Advertisement
X

DeepSeek Unveils V3.1 Model with Think & Non-Think Mode, Says “First Step Toward Agent Era”

Chinese start-up DeepSeek has released its V3.1 AI model, featuring a hybrid Think/Non-Think inference design, 128K-token context window and improved agent skills. The model is available on Hugging Face and GitHub with updated APIs and developer tools

DeepSeek Unveils V3.1 Model
Summary
  • DeepSeek-V3.1 adds hybrid-inference “Think” and “Non-Think” modes for faster reasoning

  • Expands long-context window to 128,000 tokens, enabling much longer dialogues

  • Mixture-of-Experts (MoE) design: ~671B parameters, 37B activated per token

  • Agent upgrades: lower Think-mode latency, improved tool-calling, API and template support

Advertisement

Chinese AI start-up DeepSeek on Thursday announced its latest DeepSeek-V3.1 model. The start-up described the upgraded model on WeChat as “first step toward the agent era.”

It introduces a hybrid-inference design that supports two modes- Think and Non-Think, within a single model, promising faster reasoning, stronger agent skills and an extended long-context window.

DeepSeek explained the hybrid-inference approach in its release and linked documentation, showing that a single model can operate in a deliberative, chain-of-thought Think mode or in a direct-answer Non-Think mode by switching chat templates or control tokens.

The model card and usage notes on DeepSeek’s model pages show special tokens and templates used to switch modes; for example, the docs reference an extra ‘think’ token used to trigger non-thinking flows.
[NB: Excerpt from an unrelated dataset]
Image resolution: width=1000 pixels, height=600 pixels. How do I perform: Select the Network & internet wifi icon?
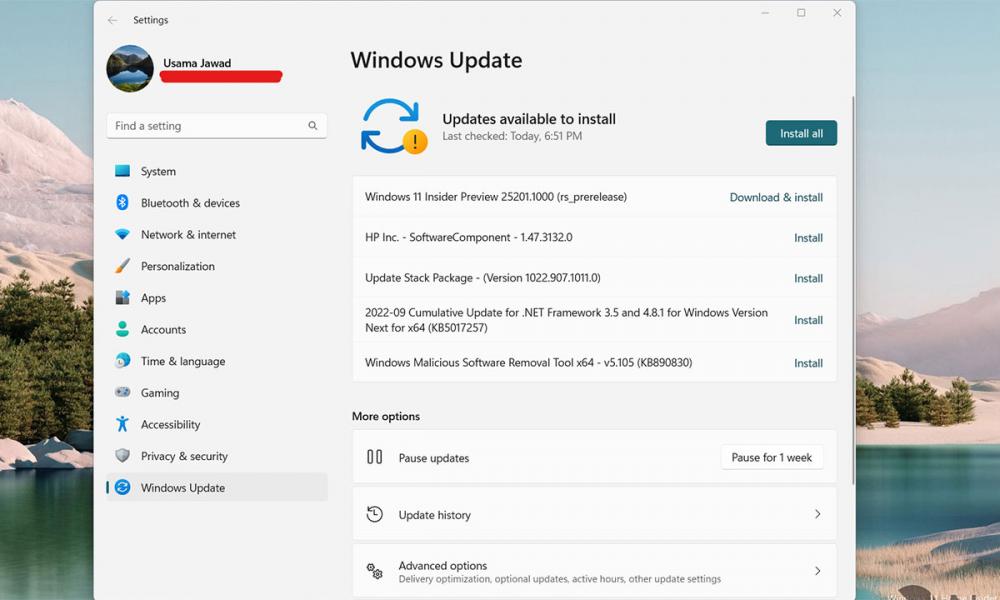122,235
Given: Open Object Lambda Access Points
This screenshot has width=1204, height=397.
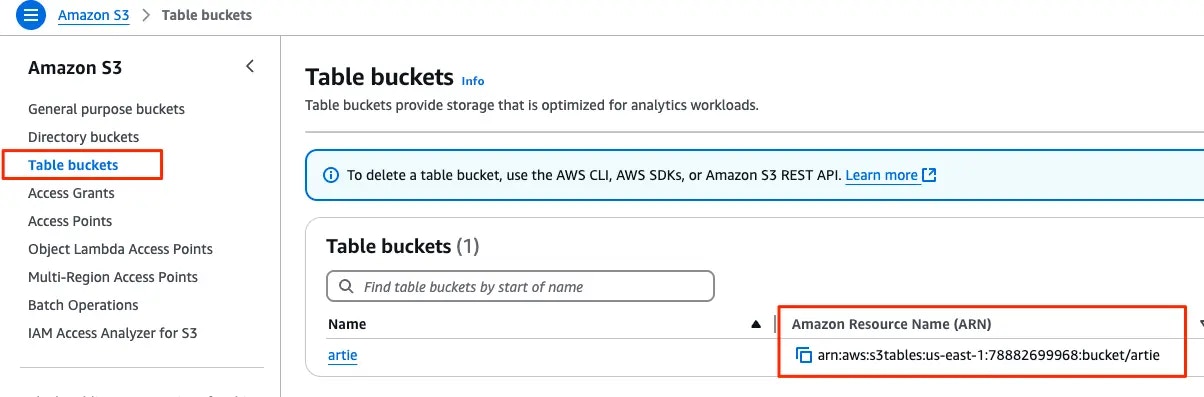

Better Performance, Larger Context Window

DeepSeek said the new V3.1-Think checkpoint achieves comparable answer quality to its earlier R1 reasoning checkpoint while responding faster, yielding lower latency for Think-mode responses versus the prior R1 reasoning checkpoint.

Advertisement

The release emphasises improved agent capabilities, post-training upgrades specifically targeted at instrumented tool-calling, better programmatic/tool usage, and stronger performance on agent tasks such as search and tool orchestration.

A major capacity upgrade in V3.1 is long-context support: the model expands the context window to 128,000 tokens.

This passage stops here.